##### Given data

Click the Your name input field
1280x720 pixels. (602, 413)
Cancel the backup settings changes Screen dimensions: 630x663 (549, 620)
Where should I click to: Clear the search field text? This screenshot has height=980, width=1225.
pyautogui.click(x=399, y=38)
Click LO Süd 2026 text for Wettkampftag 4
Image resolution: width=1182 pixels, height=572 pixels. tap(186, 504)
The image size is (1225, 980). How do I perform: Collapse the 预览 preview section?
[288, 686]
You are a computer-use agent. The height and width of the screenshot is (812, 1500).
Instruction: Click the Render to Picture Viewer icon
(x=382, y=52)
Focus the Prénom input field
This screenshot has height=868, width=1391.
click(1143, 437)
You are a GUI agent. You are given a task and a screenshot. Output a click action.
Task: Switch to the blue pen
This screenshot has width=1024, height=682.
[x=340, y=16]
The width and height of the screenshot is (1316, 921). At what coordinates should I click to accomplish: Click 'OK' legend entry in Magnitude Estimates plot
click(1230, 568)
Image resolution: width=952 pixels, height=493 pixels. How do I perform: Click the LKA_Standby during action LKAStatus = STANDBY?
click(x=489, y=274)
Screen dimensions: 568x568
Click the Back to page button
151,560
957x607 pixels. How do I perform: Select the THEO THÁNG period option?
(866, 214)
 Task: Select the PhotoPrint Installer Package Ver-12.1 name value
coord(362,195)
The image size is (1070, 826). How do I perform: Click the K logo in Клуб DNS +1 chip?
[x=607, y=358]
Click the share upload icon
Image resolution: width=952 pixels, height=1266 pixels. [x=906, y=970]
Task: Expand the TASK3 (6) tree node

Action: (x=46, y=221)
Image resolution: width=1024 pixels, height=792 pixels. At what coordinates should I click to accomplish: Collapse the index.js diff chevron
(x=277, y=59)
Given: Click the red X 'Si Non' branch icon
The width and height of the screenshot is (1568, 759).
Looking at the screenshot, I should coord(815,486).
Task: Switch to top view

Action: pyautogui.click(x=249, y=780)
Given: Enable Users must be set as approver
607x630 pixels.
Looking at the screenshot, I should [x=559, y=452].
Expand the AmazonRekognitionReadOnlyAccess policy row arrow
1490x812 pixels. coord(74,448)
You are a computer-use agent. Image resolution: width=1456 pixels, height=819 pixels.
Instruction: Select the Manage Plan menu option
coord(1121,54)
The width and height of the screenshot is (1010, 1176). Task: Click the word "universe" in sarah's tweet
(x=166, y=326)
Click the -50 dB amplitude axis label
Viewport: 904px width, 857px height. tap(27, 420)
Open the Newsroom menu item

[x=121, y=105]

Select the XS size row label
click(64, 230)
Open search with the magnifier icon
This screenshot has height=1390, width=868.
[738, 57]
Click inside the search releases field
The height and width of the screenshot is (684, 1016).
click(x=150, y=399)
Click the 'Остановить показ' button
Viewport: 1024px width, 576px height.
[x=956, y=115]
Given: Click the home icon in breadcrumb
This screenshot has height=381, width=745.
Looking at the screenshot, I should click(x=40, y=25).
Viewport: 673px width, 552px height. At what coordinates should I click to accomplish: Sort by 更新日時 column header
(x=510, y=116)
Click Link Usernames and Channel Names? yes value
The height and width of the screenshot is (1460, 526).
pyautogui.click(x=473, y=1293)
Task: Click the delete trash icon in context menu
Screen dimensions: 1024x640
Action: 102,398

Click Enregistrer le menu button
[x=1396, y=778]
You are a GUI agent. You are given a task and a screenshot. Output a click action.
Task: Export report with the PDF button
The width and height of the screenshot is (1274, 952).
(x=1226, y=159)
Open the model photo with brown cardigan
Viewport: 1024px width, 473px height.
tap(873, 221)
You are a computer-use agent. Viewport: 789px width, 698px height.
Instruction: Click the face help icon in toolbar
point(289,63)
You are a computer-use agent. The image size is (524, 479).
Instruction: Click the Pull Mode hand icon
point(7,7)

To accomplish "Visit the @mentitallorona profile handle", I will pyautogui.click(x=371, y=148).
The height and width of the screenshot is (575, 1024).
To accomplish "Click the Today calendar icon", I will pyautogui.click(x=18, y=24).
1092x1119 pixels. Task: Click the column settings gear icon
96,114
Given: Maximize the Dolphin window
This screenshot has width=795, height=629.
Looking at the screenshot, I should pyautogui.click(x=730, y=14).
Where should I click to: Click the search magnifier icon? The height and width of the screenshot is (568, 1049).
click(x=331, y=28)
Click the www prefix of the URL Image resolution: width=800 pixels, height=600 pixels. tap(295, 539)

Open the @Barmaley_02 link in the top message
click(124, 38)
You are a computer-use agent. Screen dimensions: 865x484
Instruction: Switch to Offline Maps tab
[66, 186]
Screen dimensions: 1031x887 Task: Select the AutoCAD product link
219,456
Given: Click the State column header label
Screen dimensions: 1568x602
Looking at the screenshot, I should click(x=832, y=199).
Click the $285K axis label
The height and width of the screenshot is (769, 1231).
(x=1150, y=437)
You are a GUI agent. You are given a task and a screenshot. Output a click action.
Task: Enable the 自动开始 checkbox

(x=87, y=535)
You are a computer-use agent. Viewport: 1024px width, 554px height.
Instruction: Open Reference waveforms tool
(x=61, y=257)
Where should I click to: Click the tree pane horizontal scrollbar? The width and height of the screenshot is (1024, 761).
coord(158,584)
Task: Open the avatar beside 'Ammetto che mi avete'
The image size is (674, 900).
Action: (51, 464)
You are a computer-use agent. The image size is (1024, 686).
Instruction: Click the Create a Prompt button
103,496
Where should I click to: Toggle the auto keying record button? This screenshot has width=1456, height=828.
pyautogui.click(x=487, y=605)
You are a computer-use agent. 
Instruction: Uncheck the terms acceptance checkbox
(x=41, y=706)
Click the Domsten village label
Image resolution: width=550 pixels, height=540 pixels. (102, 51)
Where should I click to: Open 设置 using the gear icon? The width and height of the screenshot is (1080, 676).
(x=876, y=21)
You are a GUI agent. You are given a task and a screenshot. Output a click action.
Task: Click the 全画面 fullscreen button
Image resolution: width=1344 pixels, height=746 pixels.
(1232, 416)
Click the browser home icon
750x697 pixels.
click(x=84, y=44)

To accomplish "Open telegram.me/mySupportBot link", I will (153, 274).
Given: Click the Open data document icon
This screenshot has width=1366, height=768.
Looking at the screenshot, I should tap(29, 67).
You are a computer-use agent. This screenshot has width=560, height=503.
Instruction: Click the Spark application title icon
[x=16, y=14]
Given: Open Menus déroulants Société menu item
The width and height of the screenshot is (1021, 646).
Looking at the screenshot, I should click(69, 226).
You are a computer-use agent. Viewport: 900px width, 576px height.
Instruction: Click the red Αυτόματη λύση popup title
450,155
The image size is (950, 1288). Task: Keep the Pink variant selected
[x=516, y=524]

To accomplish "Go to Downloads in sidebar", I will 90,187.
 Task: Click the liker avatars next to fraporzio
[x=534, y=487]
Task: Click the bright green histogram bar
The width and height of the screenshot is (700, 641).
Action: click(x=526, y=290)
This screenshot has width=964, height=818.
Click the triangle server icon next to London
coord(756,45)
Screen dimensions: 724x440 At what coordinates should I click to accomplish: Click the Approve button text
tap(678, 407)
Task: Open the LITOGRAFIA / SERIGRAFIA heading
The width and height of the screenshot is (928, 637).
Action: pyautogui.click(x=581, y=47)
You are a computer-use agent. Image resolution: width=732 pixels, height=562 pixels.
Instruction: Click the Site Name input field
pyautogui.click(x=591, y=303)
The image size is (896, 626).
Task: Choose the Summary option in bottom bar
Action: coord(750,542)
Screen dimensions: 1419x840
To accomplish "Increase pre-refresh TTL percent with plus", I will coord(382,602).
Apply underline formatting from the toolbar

##########

[Aim of the task] An exact copy of the lines above, from the one containing "Task: Click the liker" down to the one containing "You are a computer-use agent. Image resolution: width=732" and including both, is the whole answer; retype it and nothing else.

[Final answer]
 Task: Click the liker avatars next to fraporzio
[x=534, y=487]
Task: Click the bright green histogram bar
The width and height of the screenshot is (700, 641).
Action: click(x=526, y=290)
This screenshot has width=964, height=818.
Click the triangle server icon next to London
coord(756,45)
Screen dimensions: 724x440 At what coordinates should I click to accomplish: Click the Approve button text
tap(678, 407)
Task: Open the LITOGRAFIA / SERIGRAFIA heading
The width and height of the screenshot is (928, 637).
Action: pyautogui.click(x=581, y=47)
You are a computer-use agent. Image resolution: width=732 pixels, height=562 pixels.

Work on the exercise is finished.